Couple of years passed without further incidents. One day I was again summoned by the principal. He was caught for bullying his juniors. As the matter was serious and since I too disapproved of his behaviour, I agreed with the principal to take any punitive action that she considered appropriate. I was praying silently that the punishment should be anything but dismissal, since new admission in the tenth class was very difficult to obtain.

Incredibly the punishment he got for bullying the boys in the junior dormitory was to stay in the girls’ dormitory for a week. To be politically correct I pretended to be annoyed. Surreptitiously I thought “A few more years and he’ll wish for more of the same kind of punishment”.
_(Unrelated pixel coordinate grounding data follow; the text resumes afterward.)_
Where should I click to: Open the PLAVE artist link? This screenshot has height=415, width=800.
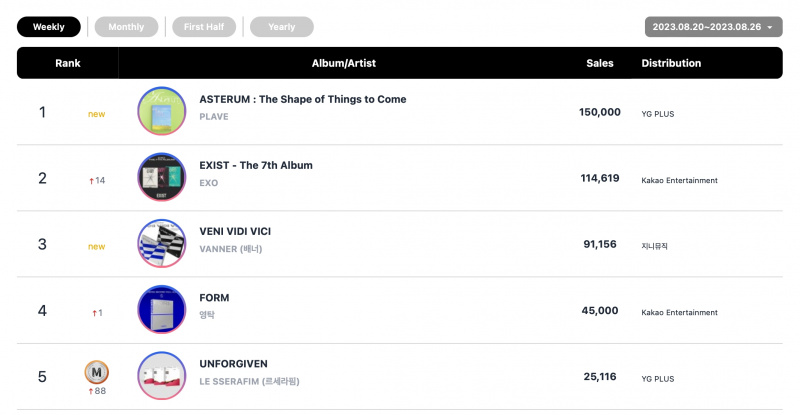pos(214,116)
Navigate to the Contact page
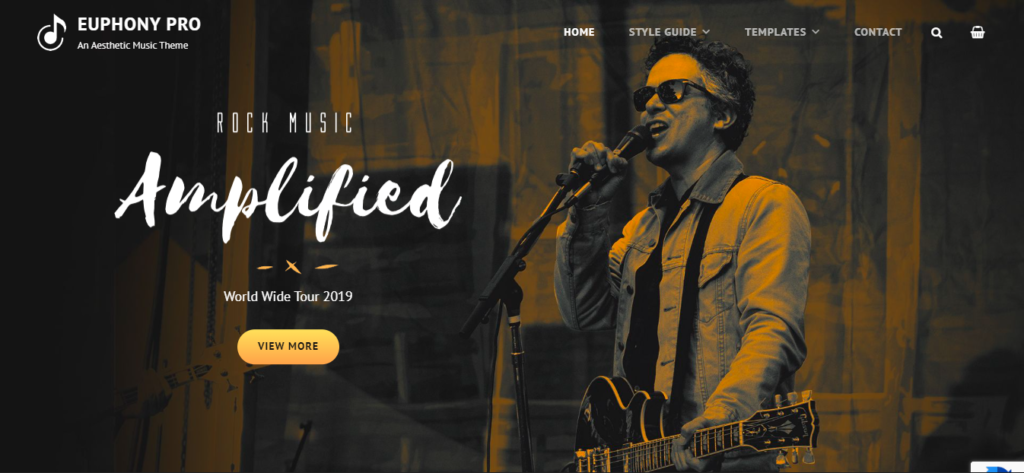The image size is (1024, 473). click(x=878, y=32)
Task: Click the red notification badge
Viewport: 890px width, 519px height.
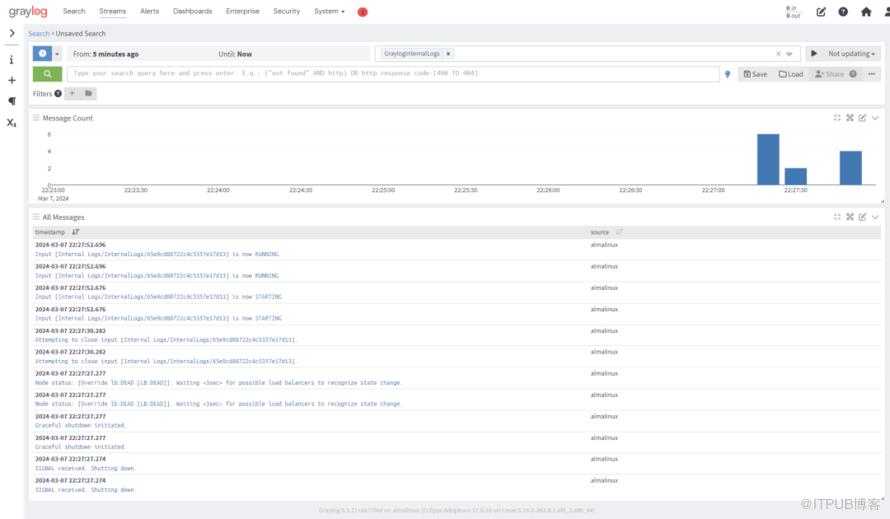Action: (x=362, y=12)
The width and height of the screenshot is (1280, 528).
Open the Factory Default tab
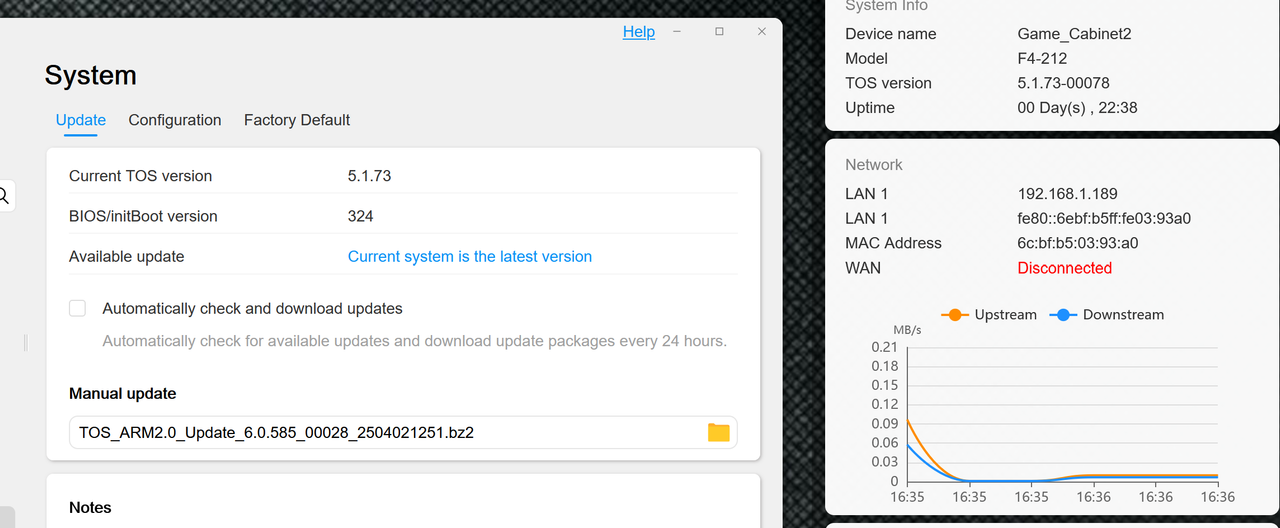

Had he known that his paternal and maternal Grand fathers were college mates at St. Philomina’s, Mysore and that both of them were packed off from college, he would have said “ Dad don’t blame me, blame it on the genes.”

28 September, 2008

Man proposes God disposes


I must have been twenty two when late one night my father woke me up. My maternal grandfather and great grandfather had arrived at that unearthly hour and wanted me to accompany them to vellore urgently. They wanted my services as an expert driver.
Word had come from CMC hospital that grandmother’s sister, who was admitted there critically ill, was sinking. Grandfather who had a Willy’s station wagon immediately set out proposing to take the patient’s father, his own father-in law, to see the dying daughter once more for the last time and also to bring back the body as soon as the inevitable occurred.
I changed in a jiffy and we set out earnestly on the 400kms journey. The diesel vehicle wouldn’t move as fast as the present day turbo charged engines and there weren’t a patch of four lanes in all of India those days. As we wanted to reach before she passed away, we drove non stop except for a brief while for tea and reached Vellore after about sixteen hours on the road.
Grandmother’s sister was in a very serious condition and the doctors gave her a maximum of 24 hours. Planning started immediately for the return journey with the body by the next day evening. Since there won’t be room for great grandfather to accompany us along with the body on the journey back, he was to be taken to Madras early the next morning and put on a flight to Cochin. That too was entrusted to me and we left after getting a wink of sleep.
At the airport while waiting for the boarding pass I told the person standing next in the queue that great grandfather was travelling alone and to be of assistance should the need arises. Probably feeling a bit scared seeing the old man, he asked me whether he can go the toilet by himself. Great grandfather was a little hard of hearing otherwise he would have been offended.
We the advance party of undertakers waited for the eventuality which never occurred the next day nor four days after defying all the doctor’s conclusions. So we returned rather uneventfully.
A couple of months passed and the patient was discharged from the hospital not because she was cured but because the doctors said there was nothing more to be done. She was brought home and was bedridden for the rest of her days.
Meanwhile grandfather developed a chest pain and was referred to a famous cardiologist at Trivandrum. On the day he was given appointment he took along with him for company, a retired doctor friend. At Trivandrum at the prodding of grandfather his doctor friend too underwent investigations and when the findings were announced, grandfather’s heart was pumping well but his friend the doctor who accompanied him just for the heck of it was found to have a cardiac snag. They were prescribed medicines and sent back by the cardiologist. On the way back grandfather dropped his friend at his house and asked his wife to take good care of him since it was revealed that her husband had a heart problem.
Two days later my grandfather who was all of 63 years passed away in his sleep. His sister-in law whom he had gone to vellore to bring back dead, breathed her last only a week after him. The doctor friend who accompanied him just to pass time but was found to have a heart condition lived for another eighteen more years. And Great grandfather out lived all of them to the ripe old age of103. Man proposes God disposes.